In this guide, I will cover the best Open-Source Text-to-Speech or TTS tech that you can run yourself free of cost.
This post will cover various TTS technologies at a high level. I will post individual guides for each of them in the next few days and link them here.
Let’s dive in.
Table of Contents
Mozilla TTS is an open-source text-to-speech library from Mozilla org, the makers of popular browsers like Mozilla, Firefox, etc.
It is one of the best open-source text-to-speech AI techs available right now.
You can use it out of the box, to generate voice from the text as well as use it to train on new voice samples.
Tortoise is a text-to-speech program that has multiple voices and produces natural-sounding prosody and intonation. You can get the code from here to run it on your own.
Mimic 3 by Mycroft AI
Mimic 3 is an open-source text-to-speech engine that focuses on privacy. It produces high-quality speech and can run without an internet connection on your own hardware. A cloud service is being developed for people who want a simpler option or for hardware that cannot handle the processing demands.

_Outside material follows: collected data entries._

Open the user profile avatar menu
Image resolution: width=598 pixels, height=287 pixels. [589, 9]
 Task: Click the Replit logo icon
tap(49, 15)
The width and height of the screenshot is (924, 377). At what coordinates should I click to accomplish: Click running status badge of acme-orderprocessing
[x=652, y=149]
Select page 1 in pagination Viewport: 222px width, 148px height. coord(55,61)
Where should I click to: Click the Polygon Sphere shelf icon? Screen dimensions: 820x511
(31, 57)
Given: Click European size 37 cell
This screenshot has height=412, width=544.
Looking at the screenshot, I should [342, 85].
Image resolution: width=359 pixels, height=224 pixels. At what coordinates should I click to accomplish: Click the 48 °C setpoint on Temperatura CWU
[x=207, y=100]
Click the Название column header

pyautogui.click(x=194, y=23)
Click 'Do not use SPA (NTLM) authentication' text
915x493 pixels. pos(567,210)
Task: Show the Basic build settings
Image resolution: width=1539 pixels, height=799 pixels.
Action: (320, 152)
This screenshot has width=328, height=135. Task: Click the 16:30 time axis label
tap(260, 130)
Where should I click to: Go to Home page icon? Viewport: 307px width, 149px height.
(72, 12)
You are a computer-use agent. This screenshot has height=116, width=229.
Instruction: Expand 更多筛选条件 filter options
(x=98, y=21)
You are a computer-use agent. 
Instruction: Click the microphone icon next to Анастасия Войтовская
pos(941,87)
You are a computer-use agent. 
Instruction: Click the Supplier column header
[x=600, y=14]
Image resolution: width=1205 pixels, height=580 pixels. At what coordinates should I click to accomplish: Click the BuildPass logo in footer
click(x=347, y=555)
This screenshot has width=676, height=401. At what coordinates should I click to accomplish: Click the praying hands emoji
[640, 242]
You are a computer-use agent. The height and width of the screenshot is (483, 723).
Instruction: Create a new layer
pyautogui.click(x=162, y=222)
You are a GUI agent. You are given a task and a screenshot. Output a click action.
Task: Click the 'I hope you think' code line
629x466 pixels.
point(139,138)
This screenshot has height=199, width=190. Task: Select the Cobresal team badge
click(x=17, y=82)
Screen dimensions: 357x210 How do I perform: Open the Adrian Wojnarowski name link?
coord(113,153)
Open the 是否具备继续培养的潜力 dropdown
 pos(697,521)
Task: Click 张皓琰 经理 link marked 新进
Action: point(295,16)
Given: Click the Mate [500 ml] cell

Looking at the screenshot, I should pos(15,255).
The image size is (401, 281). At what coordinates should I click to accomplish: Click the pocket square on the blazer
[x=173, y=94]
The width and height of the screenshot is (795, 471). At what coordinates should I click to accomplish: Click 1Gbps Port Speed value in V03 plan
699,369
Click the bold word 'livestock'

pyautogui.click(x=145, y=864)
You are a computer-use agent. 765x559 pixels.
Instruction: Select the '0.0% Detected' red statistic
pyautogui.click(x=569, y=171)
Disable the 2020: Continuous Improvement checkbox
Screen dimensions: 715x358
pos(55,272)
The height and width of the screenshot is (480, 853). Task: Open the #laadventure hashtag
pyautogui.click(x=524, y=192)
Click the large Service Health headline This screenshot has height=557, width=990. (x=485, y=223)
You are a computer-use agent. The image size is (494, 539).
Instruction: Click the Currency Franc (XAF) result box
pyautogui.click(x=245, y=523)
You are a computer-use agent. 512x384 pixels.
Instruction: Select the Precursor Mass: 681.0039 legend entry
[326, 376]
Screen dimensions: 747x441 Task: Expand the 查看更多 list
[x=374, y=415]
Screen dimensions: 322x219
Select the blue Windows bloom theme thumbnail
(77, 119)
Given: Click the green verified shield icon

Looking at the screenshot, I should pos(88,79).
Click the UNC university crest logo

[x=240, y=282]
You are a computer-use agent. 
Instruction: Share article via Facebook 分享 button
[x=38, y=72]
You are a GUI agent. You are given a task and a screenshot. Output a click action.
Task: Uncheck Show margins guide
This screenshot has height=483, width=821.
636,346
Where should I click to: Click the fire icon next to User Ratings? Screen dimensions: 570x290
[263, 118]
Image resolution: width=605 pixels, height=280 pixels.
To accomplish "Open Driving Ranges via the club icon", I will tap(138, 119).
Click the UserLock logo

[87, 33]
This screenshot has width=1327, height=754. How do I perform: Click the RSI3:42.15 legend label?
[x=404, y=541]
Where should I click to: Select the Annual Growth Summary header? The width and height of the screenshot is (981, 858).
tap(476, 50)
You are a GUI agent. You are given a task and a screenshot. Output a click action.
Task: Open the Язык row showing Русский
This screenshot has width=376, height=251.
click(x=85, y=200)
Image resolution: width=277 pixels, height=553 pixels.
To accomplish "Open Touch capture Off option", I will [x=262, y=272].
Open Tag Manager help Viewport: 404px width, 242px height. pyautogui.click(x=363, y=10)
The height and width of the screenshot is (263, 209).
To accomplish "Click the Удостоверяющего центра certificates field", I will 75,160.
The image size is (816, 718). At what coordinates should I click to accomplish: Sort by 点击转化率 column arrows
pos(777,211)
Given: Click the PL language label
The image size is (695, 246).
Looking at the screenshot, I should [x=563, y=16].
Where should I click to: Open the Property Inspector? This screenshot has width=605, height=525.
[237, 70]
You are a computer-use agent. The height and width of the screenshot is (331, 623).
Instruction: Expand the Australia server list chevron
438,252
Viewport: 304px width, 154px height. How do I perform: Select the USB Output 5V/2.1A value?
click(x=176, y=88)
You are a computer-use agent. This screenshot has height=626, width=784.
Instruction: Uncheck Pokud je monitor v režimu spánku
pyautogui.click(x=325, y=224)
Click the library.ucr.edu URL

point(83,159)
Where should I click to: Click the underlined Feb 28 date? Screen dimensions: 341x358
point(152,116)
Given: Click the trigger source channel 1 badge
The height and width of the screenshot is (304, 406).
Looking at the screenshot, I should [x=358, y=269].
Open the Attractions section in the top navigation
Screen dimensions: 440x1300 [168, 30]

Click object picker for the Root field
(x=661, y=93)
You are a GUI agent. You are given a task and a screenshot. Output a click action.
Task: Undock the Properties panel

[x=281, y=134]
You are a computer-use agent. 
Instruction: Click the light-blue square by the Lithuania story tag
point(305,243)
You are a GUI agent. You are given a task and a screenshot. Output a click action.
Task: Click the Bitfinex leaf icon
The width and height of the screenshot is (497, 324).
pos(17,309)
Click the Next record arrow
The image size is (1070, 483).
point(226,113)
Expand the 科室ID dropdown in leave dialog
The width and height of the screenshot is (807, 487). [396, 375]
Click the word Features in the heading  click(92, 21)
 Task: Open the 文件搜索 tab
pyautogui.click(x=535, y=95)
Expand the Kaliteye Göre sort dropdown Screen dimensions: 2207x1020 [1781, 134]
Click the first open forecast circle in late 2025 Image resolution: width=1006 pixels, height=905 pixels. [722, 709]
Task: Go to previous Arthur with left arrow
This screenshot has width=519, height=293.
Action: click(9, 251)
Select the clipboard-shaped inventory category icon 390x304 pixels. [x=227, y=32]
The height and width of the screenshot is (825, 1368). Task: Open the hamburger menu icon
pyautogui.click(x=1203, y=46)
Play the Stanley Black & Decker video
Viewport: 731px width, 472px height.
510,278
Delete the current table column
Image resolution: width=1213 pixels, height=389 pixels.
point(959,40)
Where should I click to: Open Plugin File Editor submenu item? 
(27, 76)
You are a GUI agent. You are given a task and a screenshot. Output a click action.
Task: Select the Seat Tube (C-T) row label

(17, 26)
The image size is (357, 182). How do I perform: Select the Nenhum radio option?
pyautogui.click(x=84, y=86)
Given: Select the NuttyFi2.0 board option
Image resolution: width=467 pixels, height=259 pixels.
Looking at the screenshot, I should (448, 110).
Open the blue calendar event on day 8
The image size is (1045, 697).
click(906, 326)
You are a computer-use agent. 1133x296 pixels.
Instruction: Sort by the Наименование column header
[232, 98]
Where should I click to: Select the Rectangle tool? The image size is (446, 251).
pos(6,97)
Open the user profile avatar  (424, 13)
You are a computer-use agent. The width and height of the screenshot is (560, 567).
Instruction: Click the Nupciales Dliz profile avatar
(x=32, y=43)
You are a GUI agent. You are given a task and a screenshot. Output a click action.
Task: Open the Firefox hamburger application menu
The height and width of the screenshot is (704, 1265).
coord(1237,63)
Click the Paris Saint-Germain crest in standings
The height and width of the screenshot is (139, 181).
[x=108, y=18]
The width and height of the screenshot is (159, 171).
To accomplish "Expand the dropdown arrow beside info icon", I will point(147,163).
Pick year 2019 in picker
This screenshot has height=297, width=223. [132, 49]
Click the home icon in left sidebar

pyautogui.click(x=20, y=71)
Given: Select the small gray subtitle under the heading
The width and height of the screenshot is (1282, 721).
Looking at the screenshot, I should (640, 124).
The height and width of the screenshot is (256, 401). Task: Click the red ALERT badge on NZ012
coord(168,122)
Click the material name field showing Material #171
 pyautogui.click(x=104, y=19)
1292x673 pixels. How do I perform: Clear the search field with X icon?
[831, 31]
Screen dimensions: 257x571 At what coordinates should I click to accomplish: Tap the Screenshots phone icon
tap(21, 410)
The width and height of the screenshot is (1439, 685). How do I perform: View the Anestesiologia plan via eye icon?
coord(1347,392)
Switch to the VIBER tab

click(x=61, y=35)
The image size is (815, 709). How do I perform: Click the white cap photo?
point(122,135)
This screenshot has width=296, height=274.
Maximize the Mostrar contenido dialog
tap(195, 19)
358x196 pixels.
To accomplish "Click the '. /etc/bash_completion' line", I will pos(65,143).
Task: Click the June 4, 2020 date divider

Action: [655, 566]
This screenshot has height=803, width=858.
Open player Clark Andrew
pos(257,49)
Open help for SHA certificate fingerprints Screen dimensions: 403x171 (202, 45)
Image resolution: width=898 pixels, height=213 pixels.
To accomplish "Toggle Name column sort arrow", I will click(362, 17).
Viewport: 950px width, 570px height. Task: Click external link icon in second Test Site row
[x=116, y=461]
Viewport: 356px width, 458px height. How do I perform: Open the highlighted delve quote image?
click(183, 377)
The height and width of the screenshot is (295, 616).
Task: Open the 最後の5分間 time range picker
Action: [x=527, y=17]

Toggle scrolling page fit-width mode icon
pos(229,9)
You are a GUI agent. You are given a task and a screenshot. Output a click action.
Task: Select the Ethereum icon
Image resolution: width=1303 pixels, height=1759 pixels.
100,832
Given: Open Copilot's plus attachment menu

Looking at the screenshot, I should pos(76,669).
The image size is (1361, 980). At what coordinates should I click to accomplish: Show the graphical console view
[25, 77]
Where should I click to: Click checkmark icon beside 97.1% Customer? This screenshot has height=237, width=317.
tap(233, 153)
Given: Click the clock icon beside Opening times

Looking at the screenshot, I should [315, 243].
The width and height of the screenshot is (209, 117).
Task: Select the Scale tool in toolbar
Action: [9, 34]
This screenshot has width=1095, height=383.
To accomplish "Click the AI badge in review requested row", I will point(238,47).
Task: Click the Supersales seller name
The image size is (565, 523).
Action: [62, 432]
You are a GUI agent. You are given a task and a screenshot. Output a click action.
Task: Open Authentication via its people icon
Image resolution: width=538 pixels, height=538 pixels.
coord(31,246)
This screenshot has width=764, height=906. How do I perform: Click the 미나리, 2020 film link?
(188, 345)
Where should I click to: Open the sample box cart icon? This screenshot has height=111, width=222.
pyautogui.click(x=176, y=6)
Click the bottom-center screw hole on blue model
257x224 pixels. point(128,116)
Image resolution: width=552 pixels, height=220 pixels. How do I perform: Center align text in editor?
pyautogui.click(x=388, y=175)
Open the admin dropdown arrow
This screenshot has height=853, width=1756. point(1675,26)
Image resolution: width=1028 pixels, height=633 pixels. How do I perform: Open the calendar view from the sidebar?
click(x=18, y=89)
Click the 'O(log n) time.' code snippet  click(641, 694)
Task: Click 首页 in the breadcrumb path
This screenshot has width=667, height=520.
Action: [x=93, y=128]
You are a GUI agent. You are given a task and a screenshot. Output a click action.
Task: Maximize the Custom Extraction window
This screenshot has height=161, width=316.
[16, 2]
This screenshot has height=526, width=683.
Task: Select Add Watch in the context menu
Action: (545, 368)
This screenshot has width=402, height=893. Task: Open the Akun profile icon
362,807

Coqui TTS is an open-source TTS engine released by Coqui. They have both free, open source, and in-the-cloud paid options.
eSpeak NG Text-to-speech
The eSpeak NG is a compact open-source text-to-speech synthesizer for Linux, Windows, Android, and other operating systems. It supports more than 100 languages and accents. It is based on the eSpeak engine created by Jonathan Duddington.
Larynx is an offline end-to-end text-to-speech system has a total of 50 voices available in 9 different languages. It is designed to operate entirely offline and provides a complete solution for converting text to speech.
Festival is a speech synthesis tool that converts text to speech through various APIs including the command line, a Scheme interpreter, a C++ library, and Java and Emacs interfaces. It supports multiple languages, including English and Spanish, and includes tools and documentation for creating new voices. Festival is written in C++ and uses the Edinburgh Speech Tools Library, and it is provided under an X11 license which allows for both commercial and non-commercial use.
The Festival was created at the University of Edinburgh.
The pyttsx3 is a python module that lets you use multiple TTS engines to do offline text-to-speech synthesis in python.